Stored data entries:
[Start of Attachment]
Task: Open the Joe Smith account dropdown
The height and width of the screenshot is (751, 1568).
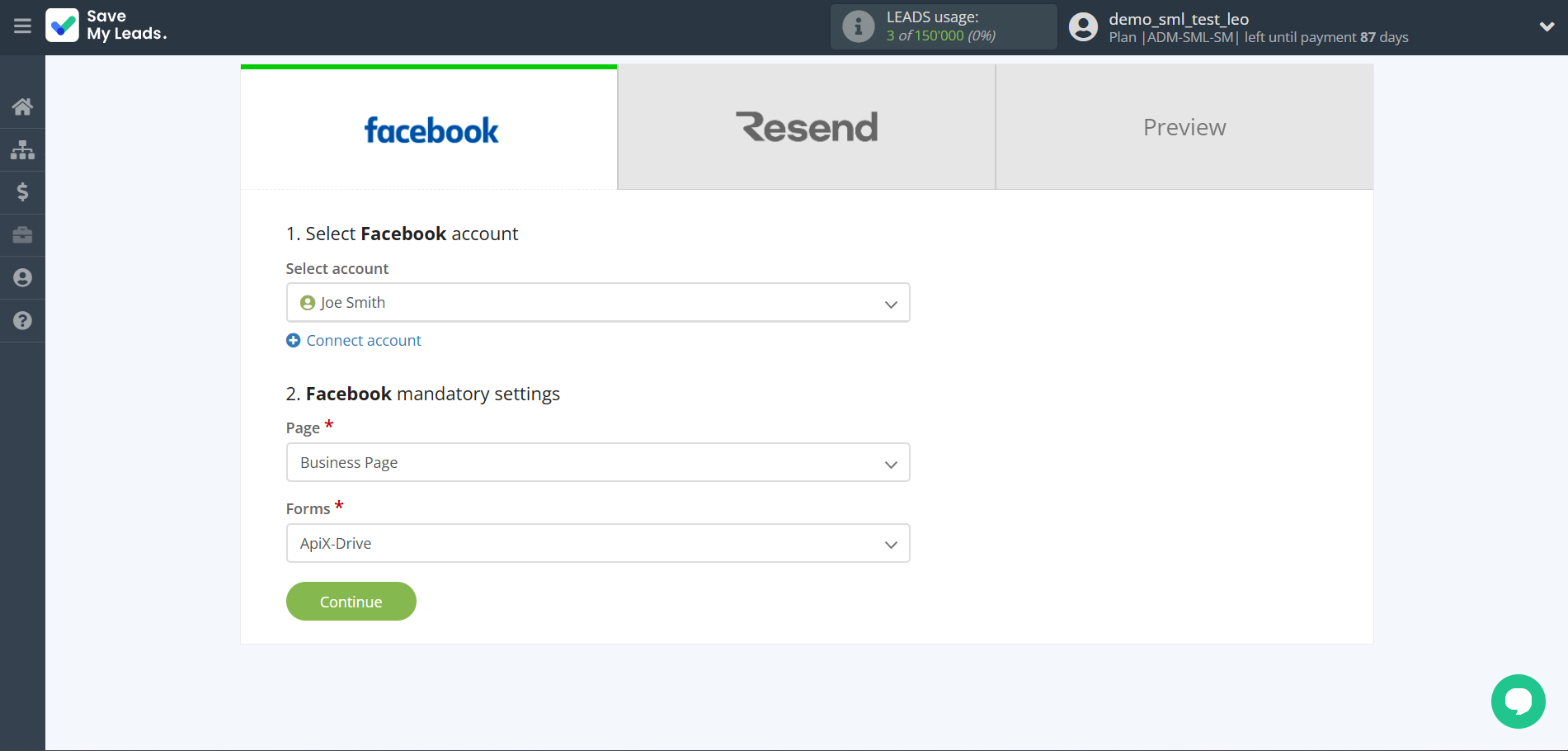Action: tap(597, 302)
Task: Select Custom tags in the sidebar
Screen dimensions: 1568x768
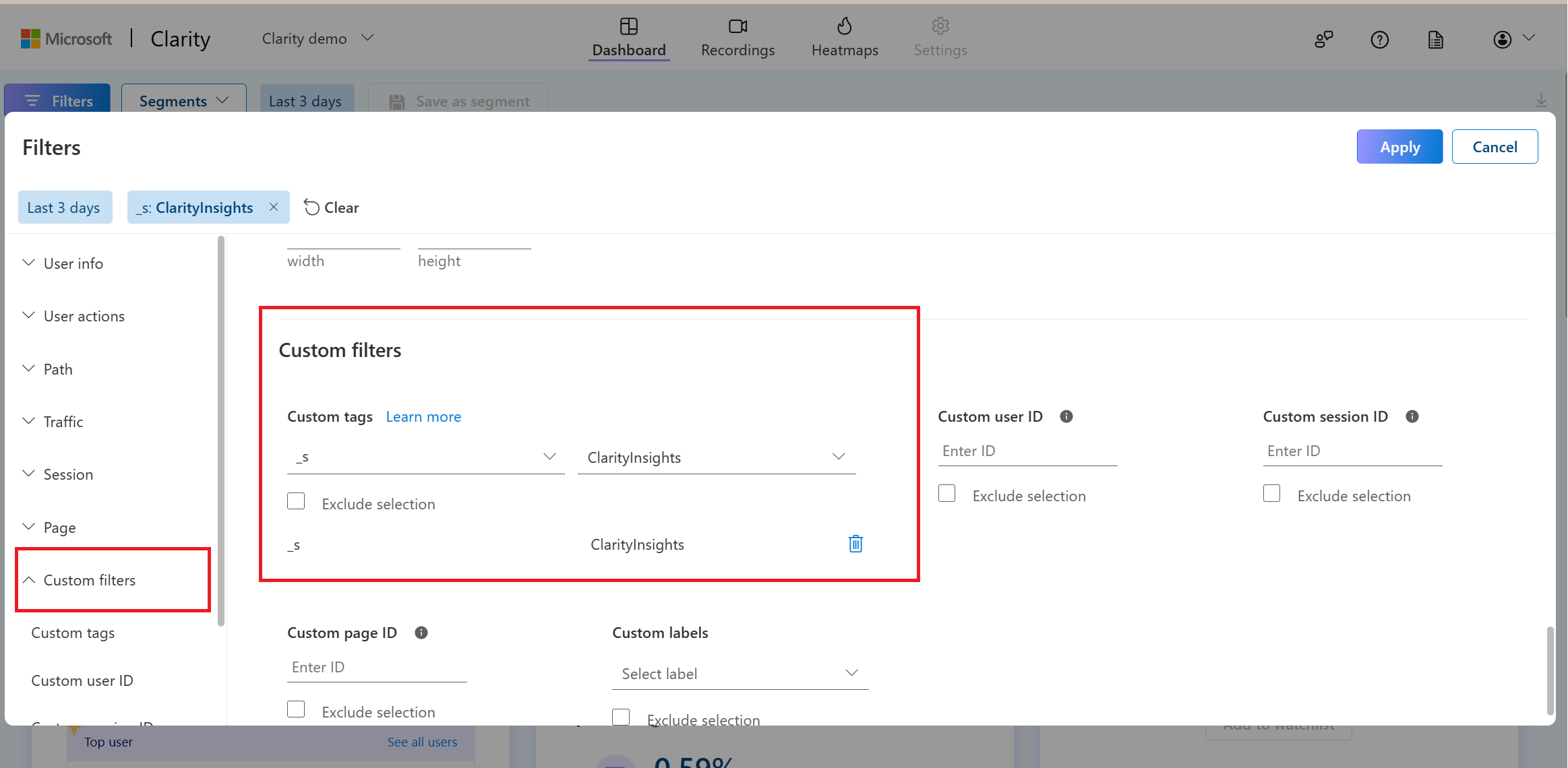Action: [73, 633]
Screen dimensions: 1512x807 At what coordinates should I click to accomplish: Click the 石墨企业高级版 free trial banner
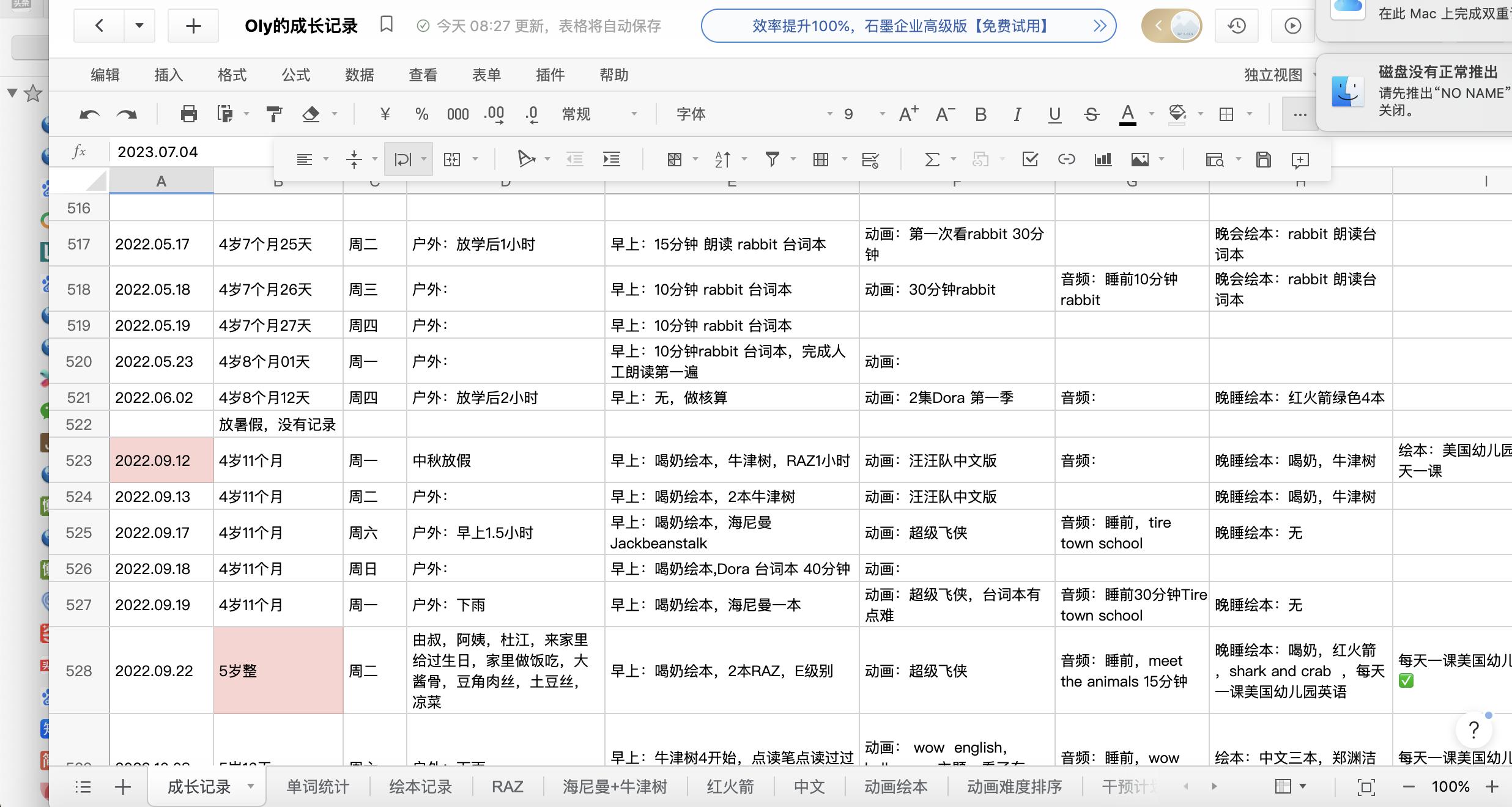tap(899, 26)
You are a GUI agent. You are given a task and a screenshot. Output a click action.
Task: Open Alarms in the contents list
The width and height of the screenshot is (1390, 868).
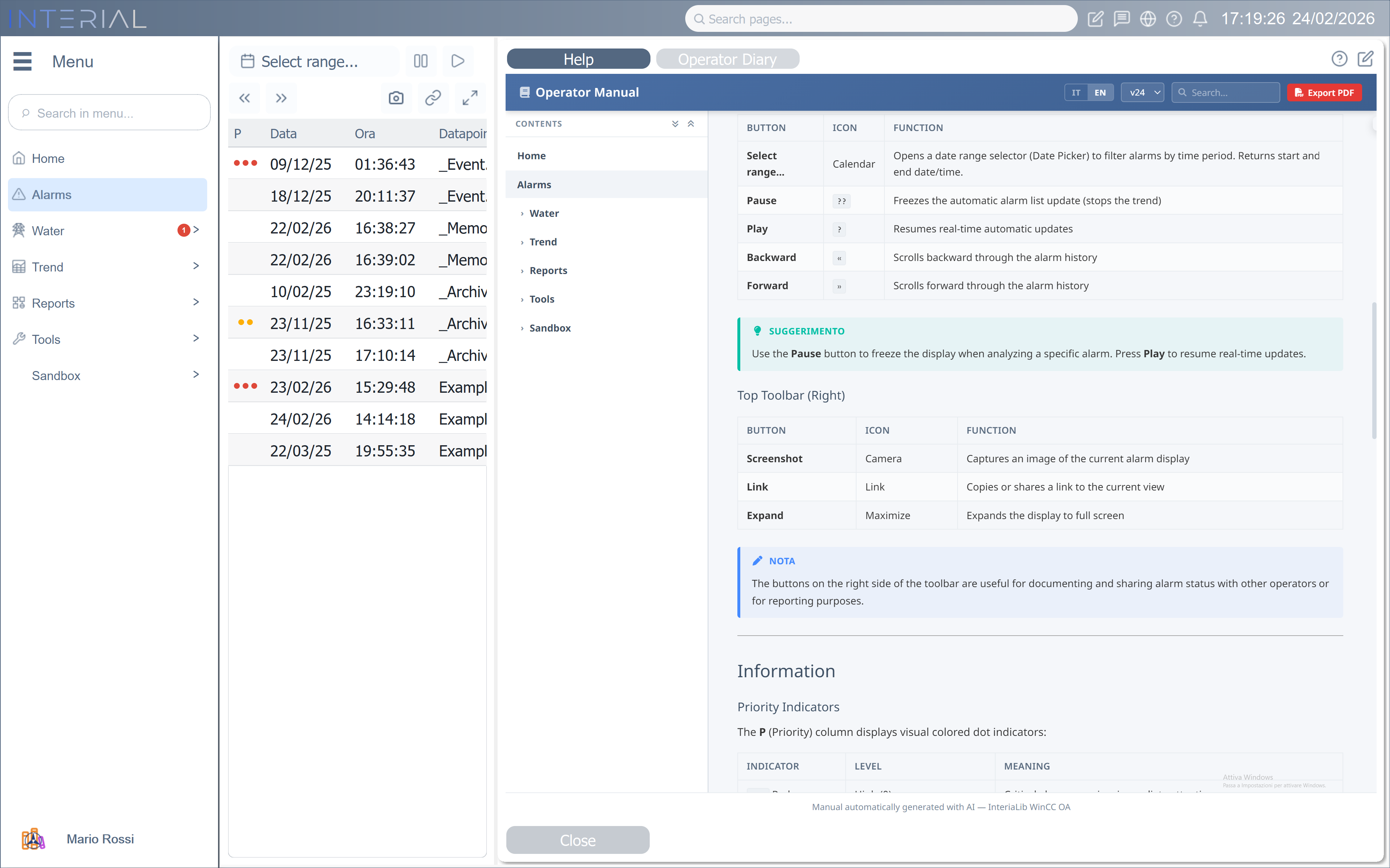(x=533, y=184)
[End of Attachment]
**What you will do:** Transcribe exactly the lines running from the line with "The width and" to the last line of the entries. Pictures stay out of the copy.

**Solved exercise:**
The width and height of the screenshot is (1390, 868).
(x=533, y=184)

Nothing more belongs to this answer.